(Dataset excerpts)

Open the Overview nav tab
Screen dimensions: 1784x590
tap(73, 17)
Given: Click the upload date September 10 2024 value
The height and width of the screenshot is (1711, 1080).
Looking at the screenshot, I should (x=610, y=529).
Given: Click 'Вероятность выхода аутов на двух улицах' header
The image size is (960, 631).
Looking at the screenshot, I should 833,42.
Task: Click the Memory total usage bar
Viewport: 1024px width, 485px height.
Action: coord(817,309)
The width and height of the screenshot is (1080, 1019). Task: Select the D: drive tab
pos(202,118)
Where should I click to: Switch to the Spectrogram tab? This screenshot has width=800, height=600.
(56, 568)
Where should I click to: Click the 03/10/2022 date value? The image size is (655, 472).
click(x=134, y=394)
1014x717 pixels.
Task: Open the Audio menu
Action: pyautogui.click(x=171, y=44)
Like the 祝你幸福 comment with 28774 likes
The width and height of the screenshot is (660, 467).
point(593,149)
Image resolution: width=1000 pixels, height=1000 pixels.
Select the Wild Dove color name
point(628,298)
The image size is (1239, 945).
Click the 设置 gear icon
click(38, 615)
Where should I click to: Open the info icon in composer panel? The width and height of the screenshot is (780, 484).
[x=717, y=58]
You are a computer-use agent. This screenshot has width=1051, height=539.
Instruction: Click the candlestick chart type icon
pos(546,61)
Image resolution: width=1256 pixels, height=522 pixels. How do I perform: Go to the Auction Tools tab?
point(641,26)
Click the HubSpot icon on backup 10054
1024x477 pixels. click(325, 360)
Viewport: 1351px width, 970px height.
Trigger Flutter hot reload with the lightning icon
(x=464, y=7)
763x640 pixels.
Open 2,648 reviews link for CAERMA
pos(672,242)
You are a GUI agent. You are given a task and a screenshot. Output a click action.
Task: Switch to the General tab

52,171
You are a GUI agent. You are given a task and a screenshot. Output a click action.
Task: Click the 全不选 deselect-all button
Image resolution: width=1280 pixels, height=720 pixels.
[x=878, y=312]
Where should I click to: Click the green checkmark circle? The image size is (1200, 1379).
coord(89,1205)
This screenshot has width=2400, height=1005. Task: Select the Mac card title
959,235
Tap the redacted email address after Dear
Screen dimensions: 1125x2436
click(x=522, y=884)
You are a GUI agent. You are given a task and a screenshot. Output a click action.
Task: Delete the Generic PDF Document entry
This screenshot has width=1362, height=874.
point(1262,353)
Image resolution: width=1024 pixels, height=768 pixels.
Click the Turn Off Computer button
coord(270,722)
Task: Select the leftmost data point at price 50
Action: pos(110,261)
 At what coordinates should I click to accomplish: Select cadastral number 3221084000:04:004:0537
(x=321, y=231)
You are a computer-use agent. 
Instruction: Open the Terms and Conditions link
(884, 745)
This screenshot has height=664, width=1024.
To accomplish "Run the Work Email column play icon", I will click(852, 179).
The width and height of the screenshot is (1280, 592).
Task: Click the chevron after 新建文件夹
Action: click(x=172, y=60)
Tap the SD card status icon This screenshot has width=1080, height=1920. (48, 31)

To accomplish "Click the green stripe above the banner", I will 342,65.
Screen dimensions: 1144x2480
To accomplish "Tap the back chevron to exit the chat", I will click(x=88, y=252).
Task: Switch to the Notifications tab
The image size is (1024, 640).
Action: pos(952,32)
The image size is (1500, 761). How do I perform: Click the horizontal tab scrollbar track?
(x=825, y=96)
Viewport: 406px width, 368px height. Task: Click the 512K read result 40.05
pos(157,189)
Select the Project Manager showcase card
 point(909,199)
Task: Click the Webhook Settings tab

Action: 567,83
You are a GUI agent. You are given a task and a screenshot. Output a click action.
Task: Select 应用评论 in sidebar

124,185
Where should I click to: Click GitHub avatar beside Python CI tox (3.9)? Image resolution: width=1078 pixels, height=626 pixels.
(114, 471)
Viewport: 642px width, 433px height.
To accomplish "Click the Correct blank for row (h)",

__YOUR GOAL__. Would you give the entries back word for word?

__OUTPUT OF THE EXERCISE__.
Open the Overview nav tab
Screen dimensions: 1784x590
tap(73, 17)
Given: Click the upload date September 10 2024 value
The height and width of the screenshot is (1711, 1080).
Looking at the screenshot, I should (x=610, y=529).
Given: Click 'Вероятность выхода аутов на двух улицах' header
The image size is (960, 631).
Looking at the screenshot, I should 833,42.
Task: Click the Memory total usage bar
Viewport: 1024px width, 485px height.
Action: coord(817,309)
The width and height of the screenshot is (1080, 1019). Task: Select the D: drive tab
pos(202,118)
Where should I click to: Switch to the Spectrogram tab? This screenshot has width=800, height=600.
(56, 568)
Where should I click to: Click the 03/10/2022 date value? The image size is (655, 472).
click(x=134, y=394)
1014x717 pixels.
Task: Open the Audio menu
Action: pyautogui.click(x=171, y=44)
Like the 祝你幸福 comment with 28774 likes
The width and height of the screenshot is (660, 467).
point(593,149)
Image resolution: width=1000 pixels, height=1000 pixels.
Select the Wild Dove color name
point(628,298)
The image size is (1239, 945).
Click the 设置 gear icon
click(38, 615)
Where should I click to: Open the info icon in composer panel? The width and height of the screenshot is (780, 484).
[x=717, y=58]
You are a computer-use agent. This screenshot has width=1051, height=539.
Instruction: Click the candlestick chart type icon
pos(546,61)
Image resolution: width=1256 pixels, height=522 pixels. How do I perform: Go to the Auction Tools tab?
point(641,26)
Click the HubSpot icon on backup 10054
1024x477 pixels. click(325, 360)
Viewport: 1351px width, 970px height.
Trigger Flutter hot reload with the lightning icon
(x=464, y=7)
763x640 pixels.
Open 2,648 reviews link for CAERMA
pos(672,242)
You are a GUI agent. You are given a task and a screenshot. Output a click action.
Task: Switch to the General tab

52,171
You are a GUI agent. You are given a task and a screenshot. Output a click action.
Task: Click the 全不选 deselect-all button
Image resolution: width=1280 pixels, height=720 pixels.
[x=878, y=312]
Where should I click to: Click the green checkmark circle? The image size is (1200, 1379).
coord(89,1205)
This screenshot has width=2400, height=1005. Task: Select the Mac card title
959,235
Tap the redacted email address after Dear
Screen dimensions: 1125x2436
click(x=522, y=884)
You are a GUI agent. You are given a task and a screenshot. Output a click action.
Task: Delete the Generic PDF Document entry
This screenshot has width=1362, height=874.
point(1262,353)
Image resolution: width=1024 pixels, height=768 pixels.
Click the Turn Off Computer button
coord(270,722)
Task: Select the leftmost data point at price 50
Action: pos(110,261)
 At what coordinates should I click to accomplish: Select cadastral number 3221084000:04:004:0537
(x=321, y=231)
You are a computer-use agent. 
Instruction: Open the Terms and Conditions link
(884, 745)
This screenshot has height=664, width=1024.
To accomplish "Run the Work Email column play icon", I will click(852, 179).
The width and height of the screenshot is (1280, 592).
Task: Click the chevron after 新建文件夹
Action: click(x=172, y=60)
Tap the SD card status icon This screenshot has width=1080, height=1920. (48, 31)

To accomplish "Click the green stripe above the banner", I will 342,65.
Screen dimensions: 1144x2480
To accomplish "Tap the back chevron to exit the chat", I will click(x=88, y=252).
Task: Switch to the Notifications tab
The image size is (1024, 640).
Action: pos(952,32)
The image size is (1500, 761). How do I perform: Click the horizontal tab scrollbar track?
(x=825, y=96)
Viewport: 406px width, 368px height. Task: Click the 512K read result 40.05
pos(157,189)
Select the Project Manager showcase card
 point(909,199)
Task: Click the Webhook Settings tab

Action: 567,83
You are a GUI agent. You are given a task and a screenshot. Output a click action.
Task: Select 应用评论 in sidebar

124,185
Where should I click to: Click GitHub avatar beside Python CI tox (3.9)? Image resolution: width=1078 pixels, height=626 pixels.
(114, 471)
Viewport: 642px width, 433px height.
To accomplish "Click the Correct blank for row (h)",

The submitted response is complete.